Pero, ¿qué sucede con los derechos positivos? Cuantos más sean reconocidos por el orden social o político, menos espacio moral (libertad) tendrán los sujetos para desarrollar sus propios designios de vida o, mejor dicho, estos individuos estarán sujetos a los proyectos vitales de los demás. Como habíamos comentado al principio del artículo, es por este motivo que el liberalismo los rechaza.

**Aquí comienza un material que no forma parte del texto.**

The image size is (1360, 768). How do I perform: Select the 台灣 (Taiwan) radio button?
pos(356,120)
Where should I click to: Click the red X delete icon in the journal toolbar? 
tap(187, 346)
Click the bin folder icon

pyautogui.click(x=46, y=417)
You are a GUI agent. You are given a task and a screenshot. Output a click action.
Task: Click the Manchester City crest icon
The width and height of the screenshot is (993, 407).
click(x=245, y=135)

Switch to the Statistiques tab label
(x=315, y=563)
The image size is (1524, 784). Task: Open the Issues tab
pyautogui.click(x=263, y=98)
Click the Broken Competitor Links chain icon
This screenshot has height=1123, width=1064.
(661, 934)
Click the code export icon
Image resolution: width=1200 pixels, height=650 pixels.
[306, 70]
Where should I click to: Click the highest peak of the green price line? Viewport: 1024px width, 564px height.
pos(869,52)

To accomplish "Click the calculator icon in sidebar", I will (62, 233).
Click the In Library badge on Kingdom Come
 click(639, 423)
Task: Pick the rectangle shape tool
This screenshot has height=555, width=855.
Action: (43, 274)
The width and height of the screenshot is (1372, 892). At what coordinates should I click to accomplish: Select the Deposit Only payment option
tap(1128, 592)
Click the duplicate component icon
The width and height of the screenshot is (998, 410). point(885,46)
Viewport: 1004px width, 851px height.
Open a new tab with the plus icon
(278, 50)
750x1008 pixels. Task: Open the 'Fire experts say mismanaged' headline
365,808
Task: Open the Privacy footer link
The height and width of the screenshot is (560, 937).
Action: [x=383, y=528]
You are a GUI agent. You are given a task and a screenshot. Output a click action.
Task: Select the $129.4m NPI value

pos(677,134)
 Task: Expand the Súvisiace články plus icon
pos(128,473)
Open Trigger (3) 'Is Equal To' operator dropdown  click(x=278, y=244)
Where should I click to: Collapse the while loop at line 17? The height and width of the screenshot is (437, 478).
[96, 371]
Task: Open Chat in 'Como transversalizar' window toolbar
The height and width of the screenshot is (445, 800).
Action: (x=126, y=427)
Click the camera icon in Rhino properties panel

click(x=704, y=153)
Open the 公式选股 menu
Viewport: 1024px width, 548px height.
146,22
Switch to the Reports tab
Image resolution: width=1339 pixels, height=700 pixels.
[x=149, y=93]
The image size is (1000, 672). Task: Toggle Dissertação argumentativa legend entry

Una obligación positiva limita la capacidad de la persona que asume dicho deber.

 

“Seria contradictorio decir que todo el mundo tiene el derecho a hacer lo que quiera, si bien, algunos tienen el derecho a forzar a otros a hacer lo que no quieran”

-Narveson-

 

Cierto es que existe un grupo de personas que deben de estar protegidas y gozar de derechos positivos frente a otros individuos, este aspecto es plenamente reconocido y aceptado dentro del liberalismo.

Desafortunadamente existen personas que pueden estar discapacitadas física o mentalmente, en cuyo caso, su libertad quedará bajo la tutela de un tercero, el cual, asumirá una serie de obligaciones para con el primero, tratando de no interferir en los proyectos de vida o libertades de otros individuos.

Otro colectivo beneficiario de derechos positivos son los menores de edad, personas inmaduras que todavía no se han formado y deben ser acompañados y tutelados por otros individuos, normalmente sus padres, hasta que logren la madurez necesaria.

Estos dos colectivos serían receptores de obligaciones positivas hacia ellos, por parte de terceros.

Una de las formas más populares de aplicar derechos positivos a los individuos, es la actual y muy requerida por parte de los representantes institucionales de gran cantidad de países, justicia distributiva o redistribución del ingreso. Este tipo de ideas están enfrentadas directamente con el liberalismo puesto que suponen el quebranto de las voluntades de muchos de los individuos que conforman dichas sociedades u ordenes políticos. Para el liberalismo cualquier distribución que resulte del intercambio y la toma de decisiones libres de las personas será respetada y tomada como válida.

 

“Lo natural, es cualquier cosa menos igualitario: si quisiéramos crear una llanura absoluta, deberíamos destruir las montañas y rellenar los valles; es por ello que la igualdad presupone el uso continuo de la fuerza que, como principio, se opone a la libertad. Libertad e igualdad son contradictorios en su misma esencia”

-Erik von Kuehnelt-Leddihn-

 

En suma, la defensa del derecho a la libertad se basa en la protección jurídica de los planes de actuación individuales que no incluyan las acciones que perturben violentamente a otros. Cualquiera puede exigir a otros que no interfieran en su que hacer vital, siempre y cuando dicha acción no esté dirigida a perturbar los proyectos vitales de los otros.

Pero para alcanzar y construir nuestro proyecto necesitaremos en muchos casos de medios, vivimos en un mundo de recursos limitados. En el mismo momento en el que varias personas quieran usar un mismo recurso para lograr su objetivo va a producirse una confrontación, es ahí cuando nace el segundo de los pilares fundamentales de toda sociedad liberal, otro derecho fundamental, que veremos más detenidamente en el siguiente artículo, el derecho de propiedad.